_Dataset records_

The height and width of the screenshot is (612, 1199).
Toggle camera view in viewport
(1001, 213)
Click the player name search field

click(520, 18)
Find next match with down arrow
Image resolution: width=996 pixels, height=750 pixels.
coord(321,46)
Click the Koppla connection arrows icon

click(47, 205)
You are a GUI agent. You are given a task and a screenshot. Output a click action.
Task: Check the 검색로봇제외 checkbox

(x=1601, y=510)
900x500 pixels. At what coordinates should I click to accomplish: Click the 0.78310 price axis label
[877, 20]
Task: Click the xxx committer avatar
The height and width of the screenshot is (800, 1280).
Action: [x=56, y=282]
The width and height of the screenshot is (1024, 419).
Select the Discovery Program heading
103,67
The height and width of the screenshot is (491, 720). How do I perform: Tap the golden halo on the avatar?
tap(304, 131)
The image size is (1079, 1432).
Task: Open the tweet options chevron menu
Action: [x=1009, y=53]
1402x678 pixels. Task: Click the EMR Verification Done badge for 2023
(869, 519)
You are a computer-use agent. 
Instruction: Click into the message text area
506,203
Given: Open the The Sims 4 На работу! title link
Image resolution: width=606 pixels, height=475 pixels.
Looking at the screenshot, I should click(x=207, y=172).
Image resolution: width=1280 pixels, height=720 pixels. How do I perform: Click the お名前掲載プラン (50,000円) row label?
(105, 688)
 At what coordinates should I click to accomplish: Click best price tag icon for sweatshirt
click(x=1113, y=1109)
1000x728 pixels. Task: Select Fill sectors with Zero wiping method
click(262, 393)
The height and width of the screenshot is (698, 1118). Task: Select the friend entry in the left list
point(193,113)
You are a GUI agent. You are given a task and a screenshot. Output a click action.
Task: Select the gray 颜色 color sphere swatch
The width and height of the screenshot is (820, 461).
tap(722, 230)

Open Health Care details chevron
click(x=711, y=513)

_What to do_
All records shown above are to be repeated exactly.

_Exercise answer_
The height and width of the screenshot is (612, 1199).
Toggle camera view in viewport
(1001, 213)
Click the player name search field

click(520, 18)
Find next match with down arrow
Image resolution: width=996 pixels, height=750 pixels.
coord(321,46)
Click the Koppla connection arrows icon

click(47, 205)
You are a GUI agent. You are given a task and a screenshot. Output a click action.
Task: Check the 검색로봇제외 checkbox

(x=1601, y=510)
900x500 pixels. At what coordinates should I click to accomplish: Click the 0.78310 price axis label
[877, 20]
Task: Click the xxx committer avatar
The height and width of the screenshot is (800, 1280).
Action: [x=56, y=282]
The width and height of the screenshot is (1024, 419).
Select the Discovery Program heading
103,67
The height and width of the screenshot is (491, 720). How do I perform: Tap the golden halo on the avatar?
tap(304, 131)
The image size is (1079, 1432).
Task: Open the tweet options chevron menu
Action: [x=1009, y=53]
1402x678 pixels. Task: Click the EMR Verification Done badge for 2023
(869, 519)
You are a computer-use agent. 
Instruction: Click into the message text area
506,203
Given: Open the The Sims 4 На работу! title link
Image resolution: width=606 pixels, height=475 pixels.
Looking at the screenshot, I should click(x=207, y=172).
Image resolution: width=1280 pixels, height=720 pixels. How do I perform: Click the お名前掲載プラン (50,000円) row label?
(105, 688)
 At what coordinates should I click to accomplish: Click best price tag icon for sweatshirt
click(x=1113, y=1109)
1000x728 pixels. Task: Select Fill sectors with Zero wiping method
click(262, 393)
The height and width of the screenshot is (698, 1118). Task: Select the friend entry in the left list
point(193,113)
You are a GUI agent. You are given a task and a screenshot. Output a click action.
Task: Select the gray 颜色 color sphere swatch
The width and height of the screenshot is (820, 461).
tap(722, 230)

Open Health Care details chevron
click(x=711, y=513)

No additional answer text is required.